We never learn what happened to them growing up, other than that it was rough -- "We're not bad people. We just come from a bad place," Sissy pleads -- but the marks it's left may be indelible. She wears her damage closer to the surface, not just as self-harm marks on her skin but in the carelessness with which she treats herself -- she's discarded by two men over the course of the film, if you're not counting her brother, pleading with a lover who breaks with her over the phone and then hopping in bed with Brandon's skeezy married boss David (James Badge Dale) the next night.
Brandon appears to have his life more together, though it's just a facade of control, with his incomprehensible high-powered job, his perfect suits and his soulless white box of a bachelor's condo on 31st Street. The closest thing he has to a friend is David, who just uses him as a wingman at bars and has no compunctions about bagging his sister and then ignoring her calls.
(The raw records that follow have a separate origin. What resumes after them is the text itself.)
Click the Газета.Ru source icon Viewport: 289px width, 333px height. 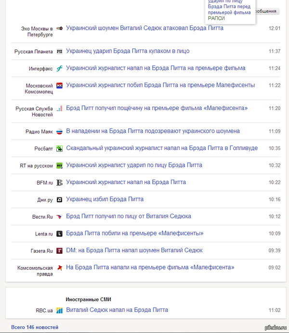pos(60,251)
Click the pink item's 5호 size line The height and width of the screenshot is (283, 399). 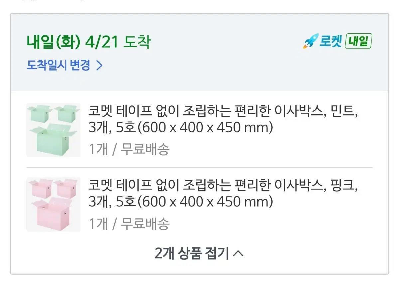click(x=181, y=201)

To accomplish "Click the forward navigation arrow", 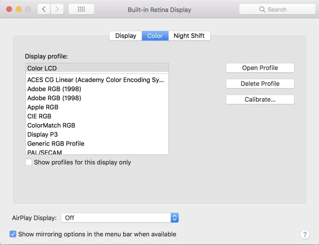I will coord(57,9).
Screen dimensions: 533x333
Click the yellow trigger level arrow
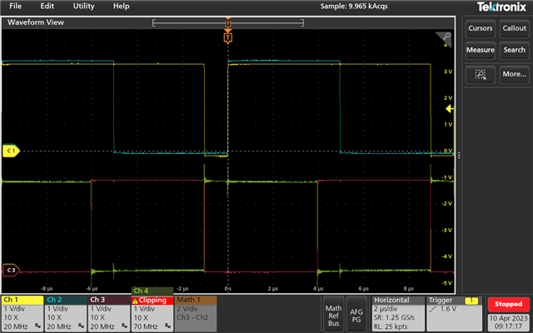[x=450, y=109]
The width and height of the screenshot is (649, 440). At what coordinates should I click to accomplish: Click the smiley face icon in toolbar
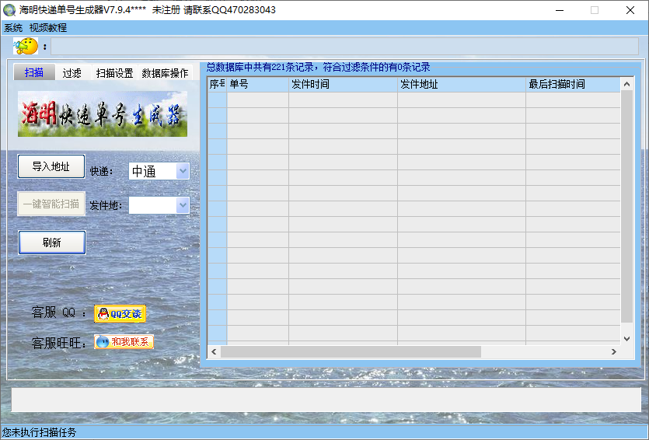(26, 47)
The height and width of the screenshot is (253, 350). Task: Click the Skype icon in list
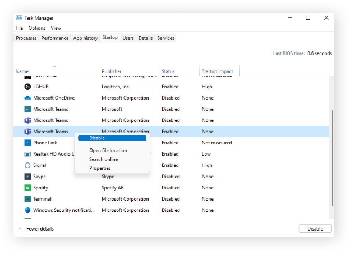(27, 177)
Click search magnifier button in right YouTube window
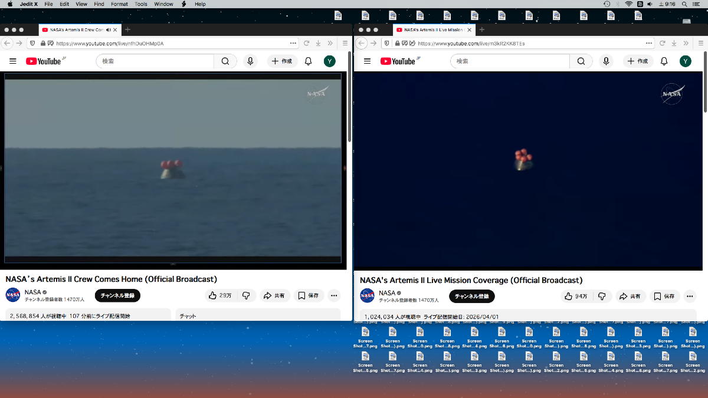The image size is (708, 398). 581,61
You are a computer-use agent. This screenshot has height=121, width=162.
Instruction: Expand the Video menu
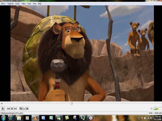click(23, 4)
And despite the protective shell of success with which he's surrounded himself, Brandon's as much of a desperate disaster as his sister, his Manhattan lifestyle only a lux version of an addict's sanctuary within which he can compulsively fuck his way through a vast array of women, some picked up at bars and others paid to be there.
It's a lifestyle that's only sustainable in isolation, and Sissy's presence in Brandon's space, her awareness of the person he was and still is chips away at his hard-won, unstable existence. Shame is about a sex addict, but to call it a film about sex addiction puts too much weight on this portrait's barely sketched in cause and effect -- whatever happened to Brandon, it left him obsessed with the oblivion offered by physical gratification and unable to connect with people on any other level. Shame is an achingly sad film about the failure of the belief that if you could just get away and start somewhere new, you'd be whole again, and about the conviction that letting someone . Brandon and Sissy can leave the past behind, but they can't get away from themselves.